|Genre Categories||; ; ;; ; ;|
|Year/Date of CompositionY/D of Comp.||2000|
|Composer Time PeriodComp. Period||Modern|
|Instrumentation||alto/soprano saxophone, violin, viola, double bass, CD/DVD|
Program Note: The longest trial in English history, concluded in 1997, pitted a gardener and a postman against the world's largest fast-food business. Helen Morris and Dave Steel were part of a campaign accusing McDonald’s of a wide range of evils from exploiting children to harming animals. After hiring seven private eyes to infiltrate the group, the company decided to deal with the problem by taking advantage of Britain's libel laws, in which the burden of proof lies with the accused. When served libel writs in 1990, Dave Morris and Helen Steel (unlike anyone McDonald's had ever sued for libel before) decided to take them on.
Thus began a David and Goliath story I found irresistible. So, from Franny Armstrong’s McLibel documentary, I took the voices of the chief participants - the two defendants, McDonald's UK President Paul Preston, British Labour MP Jeremy Corbyn - and made music out of them.
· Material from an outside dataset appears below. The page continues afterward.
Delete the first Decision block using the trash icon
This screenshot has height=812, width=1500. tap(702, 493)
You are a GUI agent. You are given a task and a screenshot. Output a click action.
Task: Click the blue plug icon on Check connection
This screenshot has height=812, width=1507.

Speech-generated melody has a long history, notably with Harry Partch and the operas of Janacek. Scott Johnson's 1986 album John Somebody took advantage of precise digital control to introduce the idea of melody, harmony and rhythm fully generated by speech. Steve Reich was quick to pick up on the potential of Johnson's technique, and has used it in the majority of his works since 1987.
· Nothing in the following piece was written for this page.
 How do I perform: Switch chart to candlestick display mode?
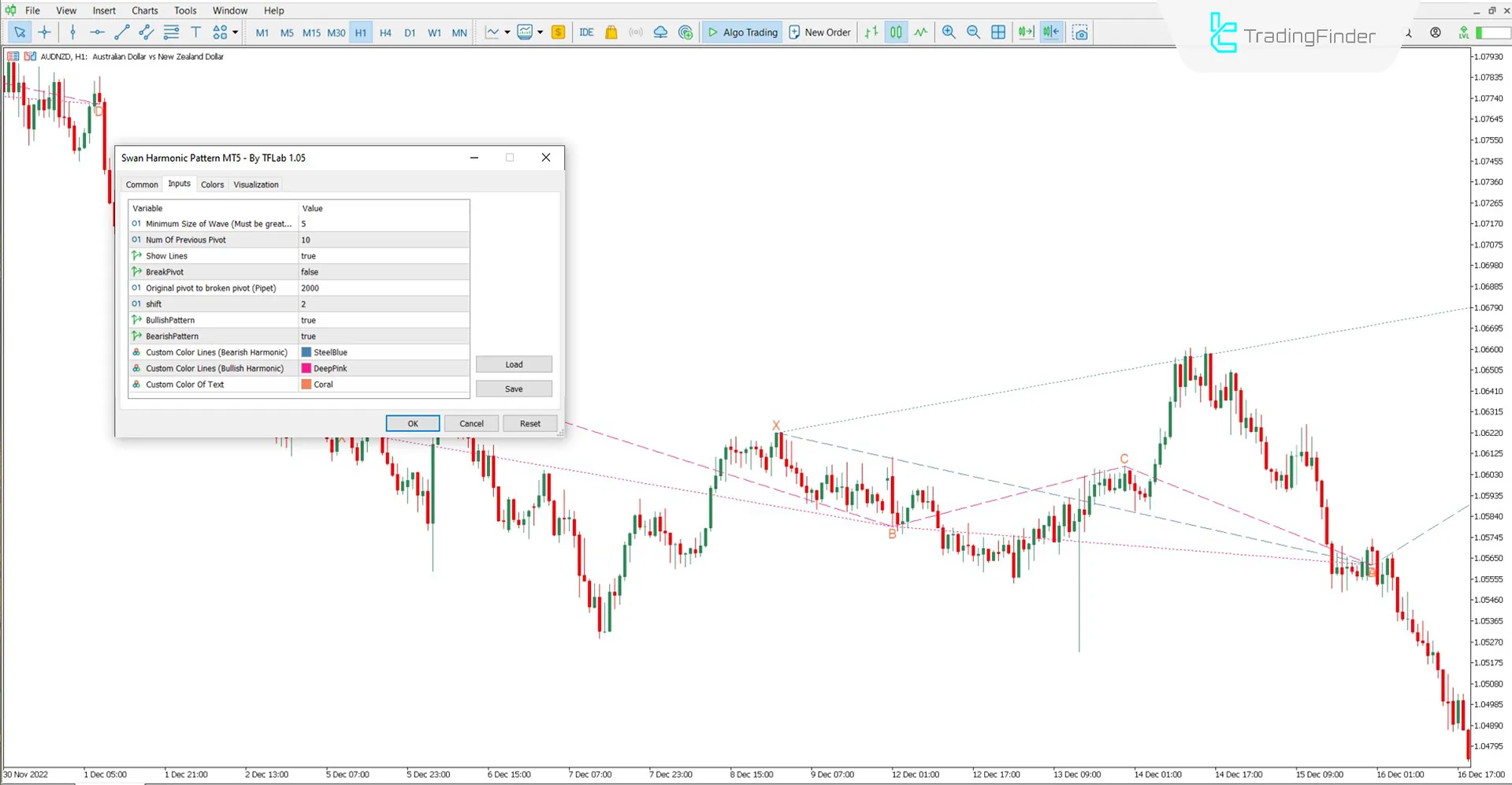pos(896,32)
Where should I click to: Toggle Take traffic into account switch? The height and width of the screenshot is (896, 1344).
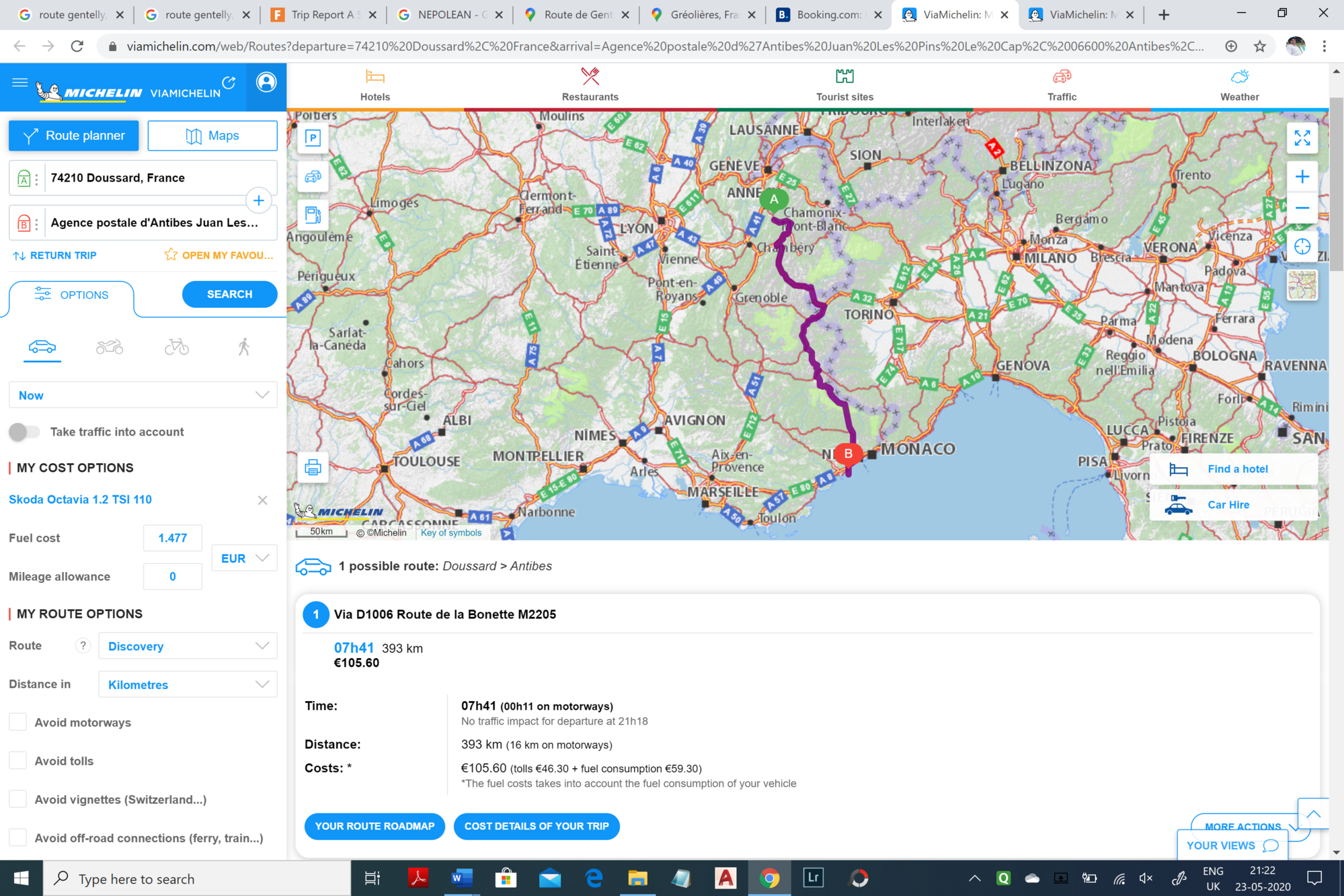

In McLibel, one aim is to extend this technique to create sustained melodies, using functional triadic harmony to support their direction. These are miniature voice portraits - each person has their own characteristic speech patterns, from Helen's rather shy intoning on a few notes, to Dave's emphatic leaping intervals, to Paul Preston's appropriately upbeat Eisenhower-era rock'n'roll intonation.